Studio album by Architects
- Released: 19 January 2011
- Studio: The Omen Room (Garden Grove, California)
- Genre: Melodic hardcore; metalcore; math metal;
- Length: 39:15
- Label: Century Media
- Producer: Steve Evetts

Architects studio album chronology
| Hollow Crown (2009) | The Here and Now (2011) | Daybreaker (2012) |

Singles from The Here and Now
- "Day in Day Out" Released: 28 September 2010; "Learn to Live" Released: 18 January 2011; "Heartburn" Released: 9 May 2011;

= The Here and Now =

The Here and Now is the fourth studio album by English metalcore band Architects. It was released on 19 January 2011 through Century Media Records in the United Kingdom and majority of Europe, and 20 January 2011 in the United States. The album was recorded with producer Steve Evetts at his own studio The Omen Room Studios in California.

==Background and recording==
Architects worked with producer Steve Evetts at The Omen Room Studios, Garden Grove, California. The band were excited to record with Evetts because of his expansive repertoire. Carter commented on how he installed confidence in the band as they produced their music. The band members in interviews noted how Evetts strived to capture the sound of the band's live performance to give the record and energetic sound. The band's drummer Dan Searle said on the subject "A lot of bands go for super fake sounding recordings that no band can recapture live and that's exactly what we wanted to move away from. The record really captures the energy that we have as a live band."

While in California, vocalist Sam Carter received vocal training to develop his singing range, where he learnt singing techniques, warm-ups and singing to scales.

During the recording the band was concerned that they were going to alienate their fanbase with the record, however they did not want to record "Hollow Crown Part II". This is in line with the band's desire to always sound different on each record. Nonetheless, by the end of the recording process, the band was confident in the record's sound. The band attributed this change primarily to the fact that they had changed and grown up in the two years since Hollow Crown was released and because the music they were all listening to and were inspired by wasn't metal or punk.

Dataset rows
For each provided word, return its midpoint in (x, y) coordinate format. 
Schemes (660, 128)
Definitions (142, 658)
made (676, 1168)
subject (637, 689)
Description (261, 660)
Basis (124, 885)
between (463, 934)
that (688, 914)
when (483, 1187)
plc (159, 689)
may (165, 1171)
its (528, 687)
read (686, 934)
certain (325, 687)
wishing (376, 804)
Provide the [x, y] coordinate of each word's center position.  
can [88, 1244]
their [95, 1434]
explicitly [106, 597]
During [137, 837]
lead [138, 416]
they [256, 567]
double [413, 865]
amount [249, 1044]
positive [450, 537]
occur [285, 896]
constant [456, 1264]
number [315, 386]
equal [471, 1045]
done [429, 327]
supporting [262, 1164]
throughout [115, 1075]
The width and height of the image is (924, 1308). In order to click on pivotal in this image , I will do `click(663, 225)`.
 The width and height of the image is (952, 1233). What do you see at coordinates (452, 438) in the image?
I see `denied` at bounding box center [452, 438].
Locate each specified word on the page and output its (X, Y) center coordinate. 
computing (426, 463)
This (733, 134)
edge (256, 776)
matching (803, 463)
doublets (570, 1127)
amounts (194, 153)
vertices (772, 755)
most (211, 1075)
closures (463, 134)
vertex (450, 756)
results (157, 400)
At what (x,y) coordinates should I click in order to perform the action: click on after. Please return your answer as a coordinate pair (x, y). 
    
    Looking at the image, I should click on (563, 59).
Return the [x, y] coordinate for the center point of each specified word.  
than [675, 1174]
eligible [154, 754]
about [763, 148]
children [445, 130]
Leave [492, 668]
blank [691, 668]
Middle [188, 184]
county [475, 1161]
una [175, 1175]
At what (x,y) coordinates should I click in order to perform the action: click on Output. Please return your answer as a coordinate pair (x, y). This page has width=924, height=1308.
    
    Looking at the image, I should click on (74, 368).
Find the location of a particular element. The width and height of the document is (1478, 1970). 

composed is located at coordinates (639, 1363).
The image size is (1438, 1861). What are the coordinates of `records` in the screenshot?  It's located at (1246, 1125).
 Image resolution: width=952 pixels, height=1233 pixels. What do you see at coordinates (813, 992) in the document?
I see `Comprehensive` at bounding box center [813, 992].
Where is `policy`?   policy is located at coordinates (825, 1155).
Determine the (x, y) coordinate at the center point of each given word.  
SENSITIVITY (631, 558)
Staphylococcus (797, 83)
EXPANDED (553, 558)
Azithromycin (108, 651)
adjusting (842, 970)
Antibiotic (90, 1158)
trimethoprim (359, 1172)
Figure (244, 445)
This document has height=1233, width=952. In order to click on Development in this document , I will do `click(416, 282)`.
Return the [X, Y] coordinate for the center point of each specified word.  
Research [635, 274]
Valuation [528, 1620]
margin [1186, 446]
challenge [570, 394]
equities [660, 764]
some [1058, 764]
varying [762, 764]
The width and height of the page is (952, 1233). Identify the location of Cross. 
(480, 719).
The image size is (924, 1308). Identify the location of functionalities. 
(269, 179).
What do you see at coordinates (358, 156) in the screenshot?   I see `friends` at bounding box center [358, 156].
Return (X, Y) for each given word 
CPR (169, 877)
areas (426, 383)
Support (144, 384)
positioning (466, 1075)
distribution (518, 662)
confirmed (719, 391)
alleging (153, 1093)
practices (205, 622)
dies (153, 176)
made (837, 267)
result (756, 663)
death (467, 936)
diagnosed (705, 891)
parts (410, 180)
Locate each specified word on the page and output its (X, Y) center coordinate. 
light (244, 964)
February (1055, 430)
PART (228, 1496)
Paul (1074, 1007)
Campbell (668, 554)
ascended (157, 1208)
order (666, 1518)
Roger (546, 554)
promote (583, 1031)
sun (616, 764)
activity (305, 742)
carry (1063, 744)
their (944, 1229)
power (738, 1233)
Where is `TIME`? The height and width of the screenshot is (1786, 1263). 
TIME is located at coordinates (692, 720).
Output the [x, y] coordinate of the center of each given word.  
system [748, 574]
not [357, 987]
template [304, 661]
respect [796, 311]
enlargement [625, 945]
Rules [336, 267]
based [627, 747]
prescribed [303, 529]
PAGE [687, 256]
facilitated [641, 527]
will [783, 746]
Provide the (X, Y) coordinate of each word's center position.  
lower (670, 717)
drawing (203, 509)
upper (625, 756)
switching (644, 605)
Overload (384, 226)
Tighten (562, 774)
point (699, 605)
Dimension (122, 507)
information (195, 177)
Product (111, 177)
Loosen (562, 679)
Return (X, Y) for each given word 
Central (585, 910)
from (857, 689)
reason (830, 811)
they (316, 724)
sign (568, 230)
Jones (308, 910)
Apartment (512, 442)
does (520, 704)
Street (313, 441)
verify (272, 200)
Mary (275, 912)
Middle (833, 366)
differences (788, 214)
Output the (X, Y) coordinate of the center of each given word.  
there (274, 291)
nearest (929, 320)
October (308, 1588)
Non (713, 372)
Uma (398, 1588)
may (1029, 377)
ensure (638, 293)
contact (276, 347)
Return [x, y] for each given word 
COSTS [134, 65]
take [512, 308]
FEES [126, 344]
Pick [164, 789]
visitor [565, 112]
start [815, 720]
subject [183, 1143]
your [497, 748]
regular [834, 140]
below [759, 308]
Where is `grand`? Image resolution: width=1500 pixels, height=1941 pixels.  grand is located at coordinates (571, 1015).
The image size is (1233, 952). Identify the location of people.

> Task requirements:
(1) Using the album text, decide whether each statement agrees with it. Answer yes or no for each, and quote the deciding words of the text.
(a) The album came out in the United States on 19 January 2011.
(b) Sam Carter had vocal training while the band was in California.
(c) The band set out to record "Hollow Crown Part II".
(2) Reproduce the stretch of the album text from "During the recording" through "metal or punk.", with no changes.
(3) Answer these questions using the album text:
(a) Which record label released the album?
(b) Who is the band's drummer?
(c) In what city is The Omen Room Studios located?
Answer from the album text only.

> Task-by-task results:
(1)
(a) No: "20 January 2011 in the United States"
(b) Yes: "While in California, vocalist Sam Carter received vocal training to develop his singing range"
(c) No: "they did not want to record "Hollow Crown Part II""

(2)
During the recording the band was concerned that they were going to alienate their fanbase with the record, however they did not want to record "Hollow Crown Part II". This is in line with the band's desire to always sound different on each record. Nonetheless, by the end of the recording process, the band was confident in the record's sound. The band attributed this change primarily to the fact that they had changed and grown up in the two years since Hollow Crown was released and because the music they were all listening to and were inspired by wasn't metal or punk.

(3)
(a) Century Media Records
(b) Dan Searle
(c) Garden Grove, California